Oscar And The Opera
AN IMPRESARIO NAMED HAMMERSTEIN SET HIS SIGHTS ON TUMBLING AN INSTITUTION CALLED THE MET
February 1973 | Volume 24, Issue 2
Society—the kind Oscar liked to ignore or abuse—had indeed taken the Manhattan to its heart from the very beginning of the second season. Behind this now solid support was the influence of Mr. and Mrs. Clarence Mackay and the Postal Telegraph Cable Company fortune. Mrs. Mackay was so enthusiastic about the quality of Manhattan opera that she had personally taken charge of selling the grand-tier boxes and filling them with the right people. The Mackays worked through Arthur Hammerstein, who had come to value their friendship as well as their solid financial position. Arthur had diplomatically refrained from passing on to them his father’s forthright comments on the subject of unsolicited help from social lions. “Tell Mackay logo to hell,” Oscar had ordered his son when the latter had informed him that the millionaire would be glad to pick up the tab for any unforeseen deficit that season.
It should be recorded in his favor that Oscar was meticulously fair in the matter of keeping his patrons in line. He stood ready, if the need arose, to educate boxholder and balcony sitter alike. Early in the season attendance had fallen slightly short of 100 per cent. Oscar did not take this in a philosophical wait-and-see spirit but ordered his public to pull up its socks and fall into line—or else. “In securing for my subscribers such an addition to my already existing incomparable artistic forces, at an enormous salary and at a time [of] a business depression …” he wrote them, in a letter later published in the Times. “I am compelled to remind not alone my subscribers, but also the operaloving public, of the necessity, if not duty, of their strongest possible support of my efforts. … I have absolutely and positively no associates of any kind; not one dollar of anybody else’s but mine is invested in this gigantic work. … Arrayed against me, a single, a solitary figure, is an institution of operatic pretensions, created, supported, and conducted by men of almost unlimited means. … If I am instrumental in improving the standard of grand opera at my expense, I am entitled and have a right to demand as great a support as is accorded to any other institution. … Any other attitude on the part of the public is but a humiliation to me and my artists, compelling me in future to give either none or but a short few weeks of opera in this city and divide the balance of the season between Boston, Philadelphia, and Chicago. …”

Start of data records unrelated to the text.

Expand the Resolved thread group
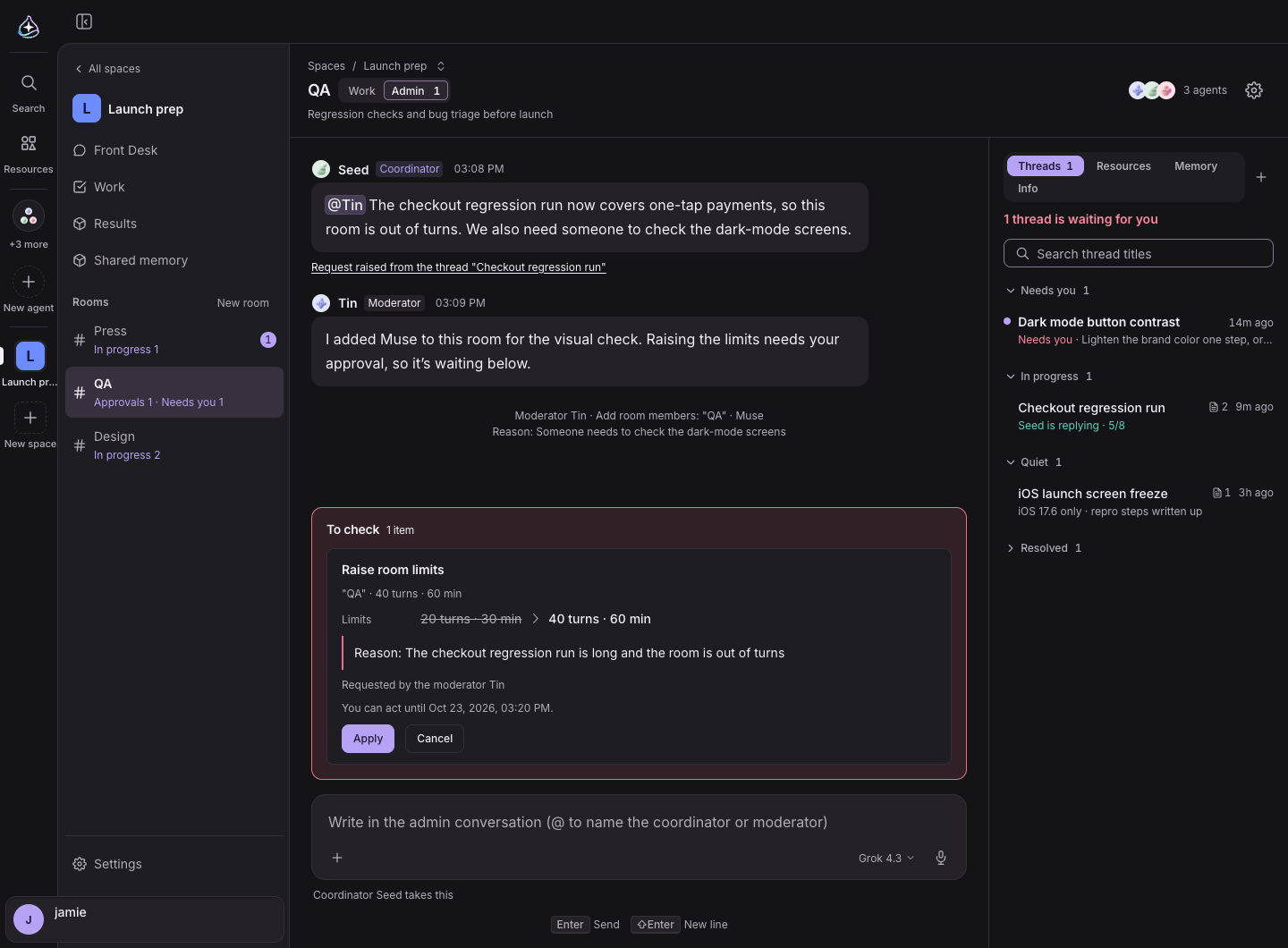The height and width of the screenshot is (948, 1288). (x=1044, y=548)
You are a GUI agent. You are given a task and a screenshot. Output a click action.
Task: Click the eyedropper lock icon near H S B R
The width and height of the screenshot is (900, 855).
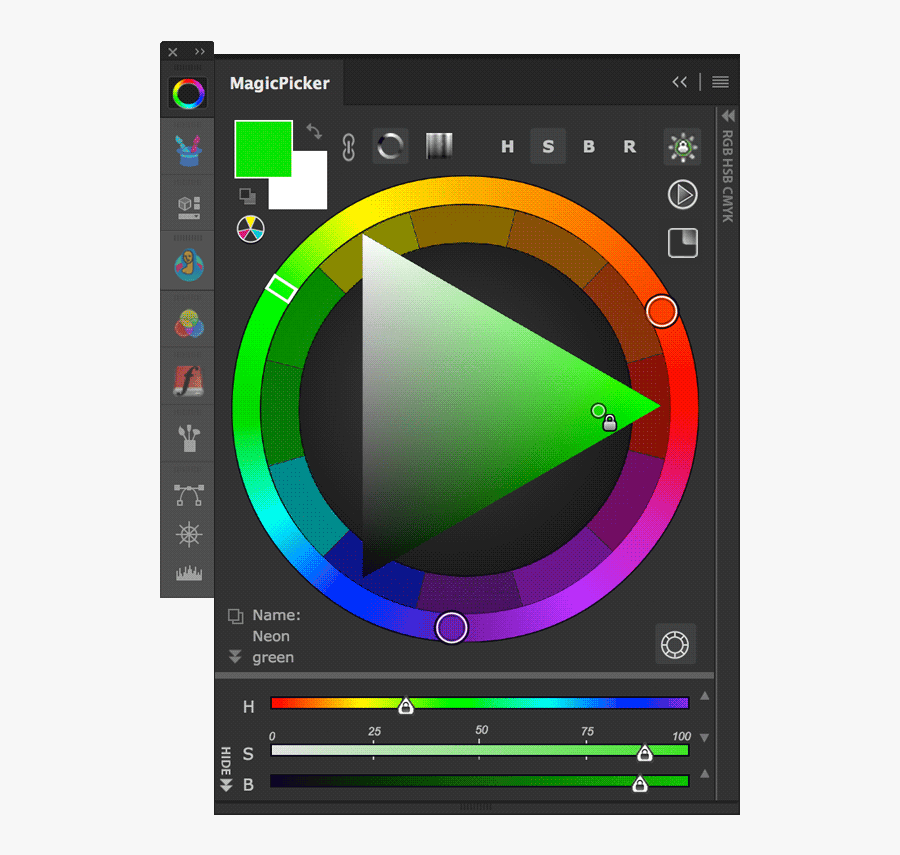pos(681,146)
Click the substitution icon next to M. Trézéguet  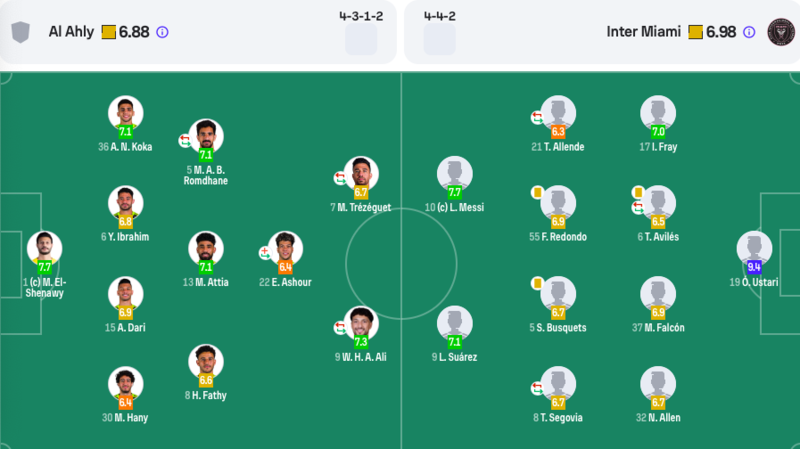(x=340, y=178)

The institution “conducted by men of almost unlimited means” was simply enchanted by the idea that Hammerstein might be in trouble because of his high-minded resolve to bring something new to New V ork. Conried gave an interview in which he summed up the credo of more than one opera manager before and after his time. An impresario, he said, “cannot force the public to like certain operas. … Knowing that the opera impresario has but to give the public what he thinks it will like, not what he thinks it ought to hear, I have tried to do the former, and I am perfectly satisfied with the manner in which the public has supported my efforts.”
But the crisis passed quickly. On January 3 Mary Garden led an incomparable performance of Charpentier’s Louise , the rapturous tale of youth and free love in which she had made her story-book Paris debut. A few weeks later, on February 19, 1908, came the Manhattan Opera’s single greatest moment of glory, when Hammerstein presented the American première of Pelléas et Mélisande . He had imported the principal members of the original cast of the Debussy opera. He had commissioned the designer of the Paris production to design and execute the sets. And he had Mary Garden. Of all the roles she created, Mélisande was the one uniquely, almost preternaturally hers. The composer knew it when he wrote in her score, “In the future others may sing Mélisande, but you alone will remain the woman and the artist I had hardly dared hope for.”

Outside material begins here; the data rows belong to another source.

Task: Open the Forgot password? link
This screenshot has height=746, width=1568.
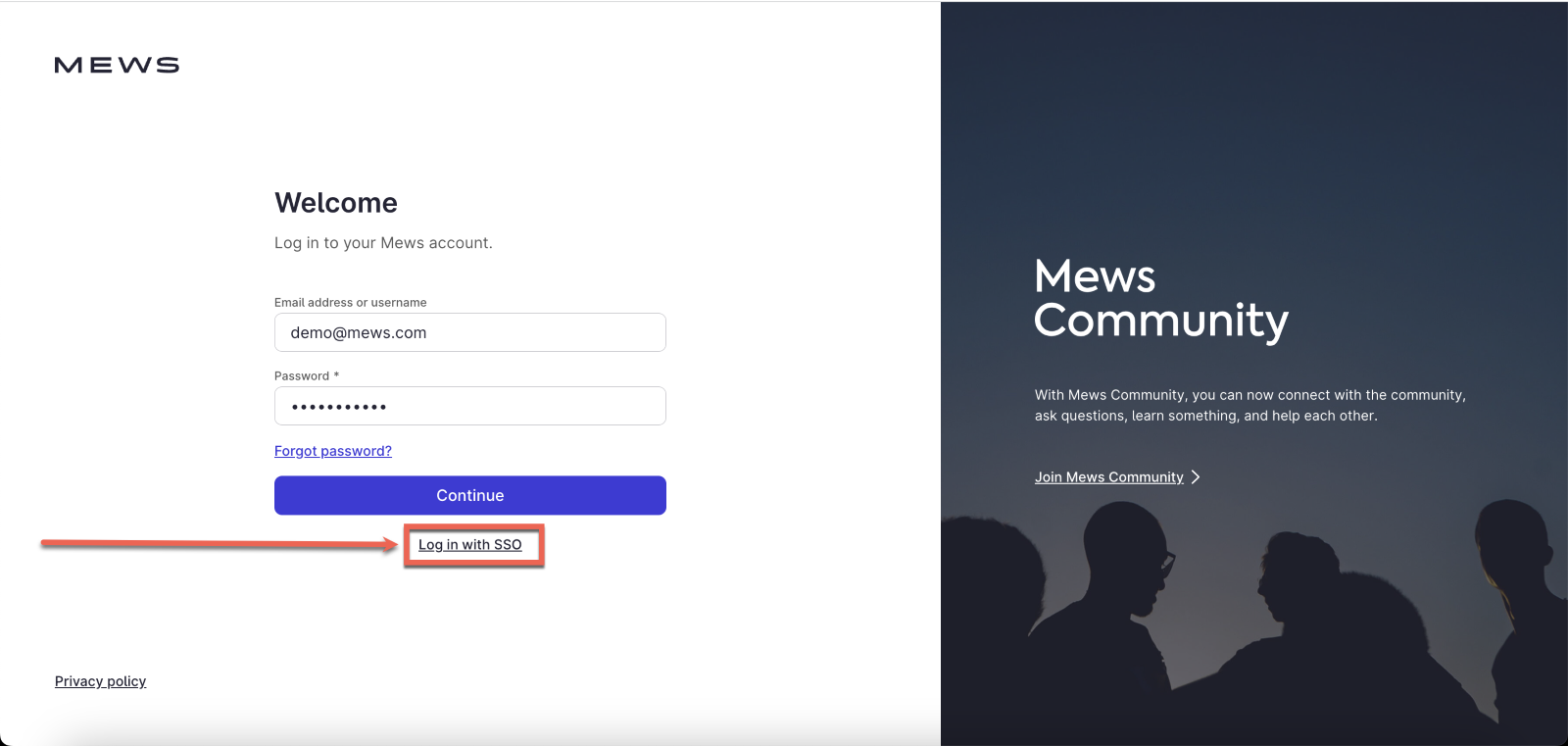Action: pos(333,451)
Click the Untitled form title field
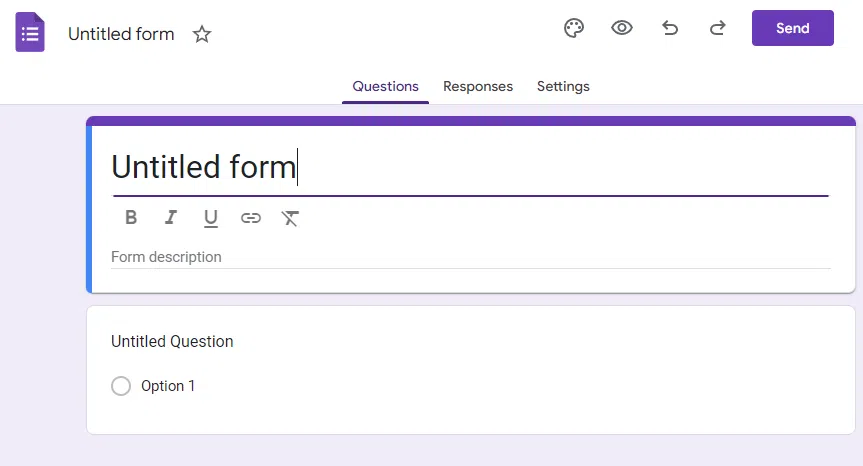Image resolution: width=863 pixels, height=466 pixels. [x=471, y=167]
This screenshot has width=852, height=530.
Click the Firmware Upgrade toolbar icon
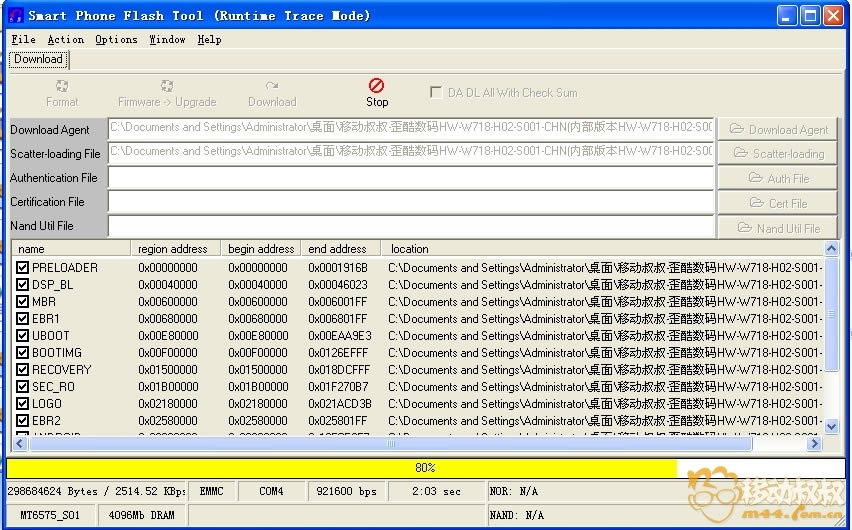(167, 86)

Debussy’s setting of Maeterlinck’s enigmatic, mystical drama had fought for its life at its first public performance, almost six years earlier. The company had sung to the accompaniment of the organized jeering and catcalling for which French audiences had developed a rare gift.

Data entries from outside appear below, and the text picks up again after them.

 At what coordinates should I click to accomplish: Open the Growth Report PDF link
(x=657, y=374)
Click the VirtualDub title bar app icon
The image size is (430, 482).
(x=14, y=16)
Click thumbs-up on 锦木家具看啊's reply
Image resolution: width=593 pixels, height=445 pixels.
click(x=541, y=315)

New York received Pelléas with far more restraint and politeness than Paris had done. It was an enormous artistic triumph. As far as the general public was concerned, some people were enamored of it and some people did not have a clue as to what it was all about. And this is exactly the way the situation stands sixty-five years later.
It would have been more than enough for any one impresario in any one season to import Mary Garden and her French colleagues, to present the American première of Pelléas et Mélisande , and to establish in the repertoire the delightful Tales of Hoffmann , an opera heard exactly once before in New York back in the early i88o’s. That the same man, during the same season, should also introduce Luisa Tetrazzini to New York seems almost pushy.